The company’s free cash flows have been coming down over the last two years from Rs 4,258 crore in FY18 to Rs 770 crore in FY19 and moving to negative trajectory in FY20 (Rs -4,032 crore), Bloomberg data shows.
A negative free cash flow of Rs 4,032 crore at the end of financial year 2019-2020 and continuing capital expenditure will mean JSW Steel’s debt will remain elevated. The company also does not have plans to reduce its debt this year, a senior management official told FE.
The company’s free cash flows have been coming down over the last two years from Rs 4,258 crore in FY18 to Rs 770 crore in FY19 and moving to negative trajectory in FY20 (Rs -4,032 crore), Bloomberg data shows. Meanwhile, the company’s net debt has increased from Rs 38,500 crore in FY18 to Rs 46,000 crore in FY19, and Rs 53,500 crore at the end of FY20.
Ratings firm Moody’s Investors Service recently placed JSW Steel’s Ba2 corporate family rating (CFR) and the Ba2 senior unsecured rating under review for downgrade. The ratings outlook was revised from stable to “ratings under review”. Kaustubh Chaubal, lead analyst for JSW said, “The review for downgrade reflects our expectation that weak steel demand will strain JSW’s credit profile, at least through the fiscal year ending March 2021”. He added, “In fact, there is a distinct possibility JSW will remain in breach of our downgrade triggers for its Ba2 CFR.”
However, Seshagiri Rao, joint managing director and group chief financial officer at JSW Steel, told FE that the company is confident of delivering on its guidance in terms of production, sales and costs. Moreover, the company has no plans to reduce debt this year as it is in the midst of expansion. “We are a company which is in the midst of expansion and we have to complete those projects. We are working on not increasing the debt and we are aiming at maintaining it at the current levels. However, reduction may not be possible in this year,” Rao said.

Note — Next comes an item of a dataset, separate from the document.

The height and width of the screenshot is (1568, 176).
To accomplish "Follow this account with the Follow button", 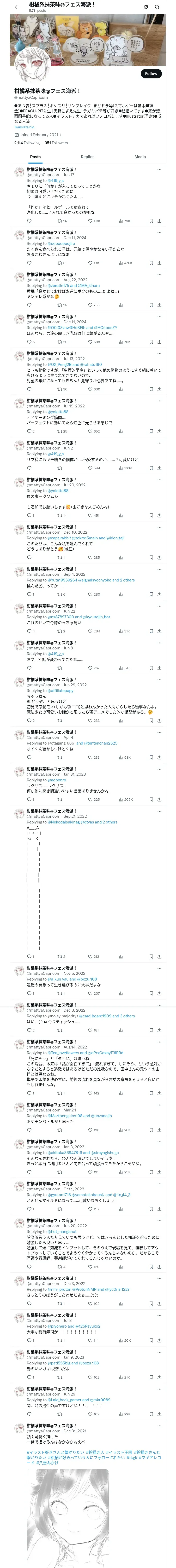I will click(x=150, y=74).
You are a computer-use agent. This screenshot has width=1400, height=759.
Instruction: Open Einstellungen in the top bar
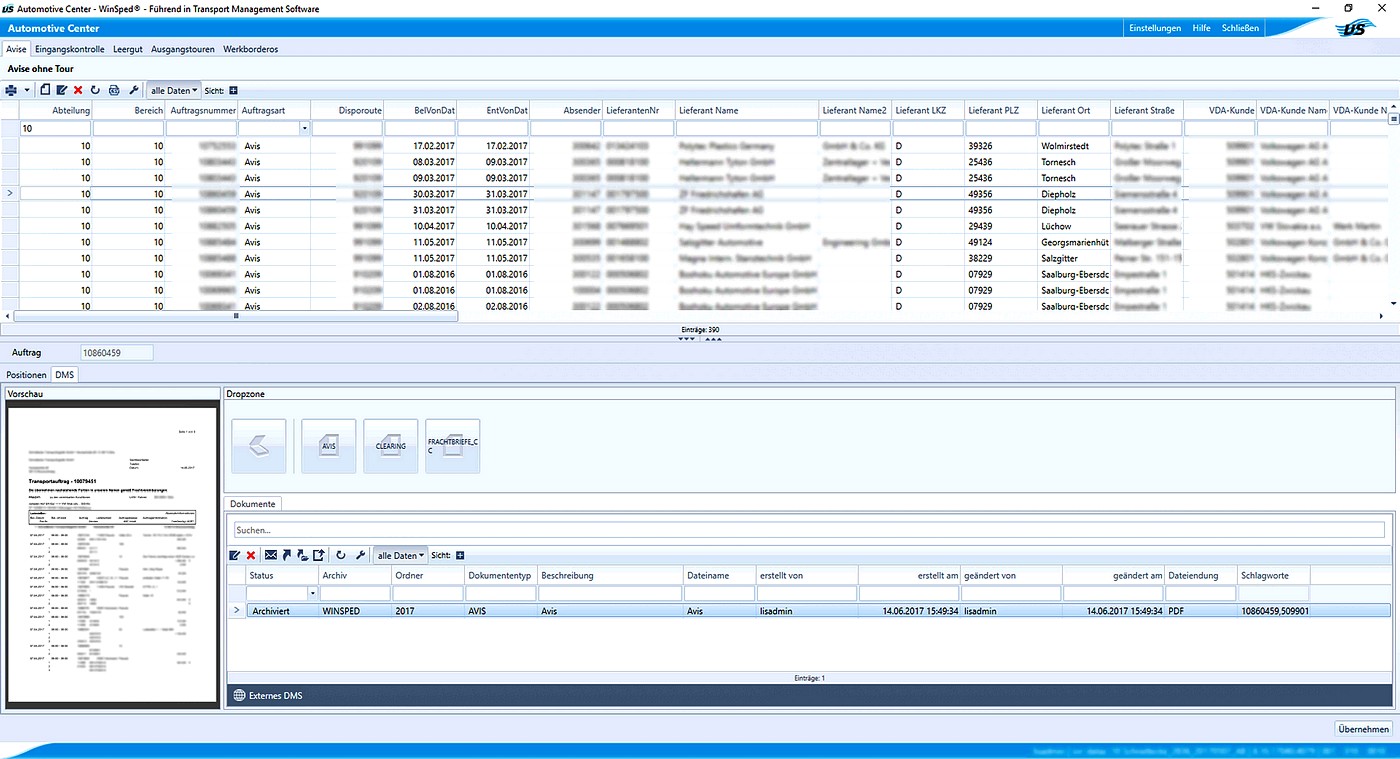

To be sure, through an enabling resolution, the company’s board has given approval to raise Rs 7,000 crore through long-term resources via issuance of non-convertible debentures.
Rao said that the Moody’s expectation is that as demand is falling, JSW Steel’s production numbers, volume-wise, will come down. “We are not seeing that happening as per the guidance of numbers that we have given,” he said.
Last year JSW Steel produced 16.06 million tonne (mt) and has given a guidance of 16 million tonne of production in FY21. Last year, the company sold 14.9 mt of steel and has given a guidance of 15 mt this year. “We are not reducing our numbers it will be at the same level to a little higher,” Rao said.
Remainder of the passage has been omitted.